Johnson & Johnson (J&J) has shared positive results from a late-stage study of its dual-acting IL-23 inhibitor Tremfya (guselkumab) in plaque psoriasis patients.

The phase 3b SPECTREM trial has been evaluating the drug in adults with low body surface area (BSA) moderate plaque psoriasis with special site involvement who had failed topical treatment.

Affecting more than 125 million people worldwide, plaque psoriasis is an immune-mediated disease characterised by inflamed, scaly plaques that may be itchy or painful.

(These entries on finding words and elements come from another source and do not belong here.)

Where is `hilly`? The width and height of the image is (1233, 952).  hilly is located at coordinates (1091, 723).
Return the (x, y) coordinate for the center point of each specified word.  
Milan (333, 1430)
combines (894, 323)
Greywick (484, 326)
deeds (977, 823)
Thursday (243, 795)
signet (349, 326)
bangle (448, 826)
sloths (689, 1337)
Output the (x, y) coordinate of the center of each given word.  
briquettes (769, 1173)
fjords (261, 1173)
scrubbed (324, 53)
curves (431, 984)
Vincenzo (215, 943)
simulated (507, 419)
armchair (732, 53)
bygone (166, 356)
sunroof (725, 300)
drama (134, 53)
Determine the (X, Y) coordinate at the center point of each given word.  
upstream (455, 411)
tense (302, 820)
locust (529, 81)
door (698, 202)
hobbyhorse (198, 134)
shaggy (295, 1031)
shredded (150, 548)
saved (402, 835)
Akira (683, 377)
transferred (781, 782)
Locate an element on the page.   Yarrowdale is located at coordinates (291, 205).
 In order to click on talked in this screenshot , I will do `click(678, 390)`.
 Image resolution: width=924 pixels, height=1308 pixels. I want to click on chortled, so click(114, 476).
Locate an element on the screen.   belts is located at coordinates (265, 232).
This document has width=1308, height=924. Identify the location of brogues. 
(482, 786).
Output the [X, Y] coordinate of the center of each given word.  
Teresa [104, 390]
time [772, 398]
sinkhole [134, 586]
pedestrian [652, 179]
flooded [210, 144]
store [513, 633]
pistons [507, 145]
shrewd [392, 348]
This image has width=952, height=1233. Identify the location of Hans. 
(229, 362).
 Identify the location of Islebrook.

Sensitive or highly visible areas affected by the condition, including the scalp, face and genitals, are considered ‘special sites’ and can have significant impact on patients’ daily lives. Despite this, these patients remain largely under-treated, J&J outlined.

Already holding approvals to treat certain cases of plaque psoriasis, active psoriatic arthritis and ulcerative colitis, Tremfya is designed to block IL-23, an important driver of the pathogenesis of inflammatory diseases, and bind to the CD64 receptor.

Data presented at this year’s Fall Clinical Dermatology Conference showed that a significantly greater proportion of patients who received Tremfya in SPECTREM achieved the primary endpoint of an Investigator’s Global Assessment (IGA) score of zero or one (clear/almost clear skin) compared to those who received placebo, at 74.2% versus 12.4%.

In scalp, facial, intertriginous and genital areas, IGA scores of zero or one were achieved by 75%, 87.8%, 86.5% and 78% of Tremfya-treated patients, and complete clearance of each special site was consistently achieved in the majority of patients who received Tremfya versus placebo.

Statistically significant improvements were also achieved across all major secondary endpoints, with 52.9% of Tremfya-treated patients achieving a Psoriasis Area Severity Index of 90 compared to 6.2% of those who received placebo.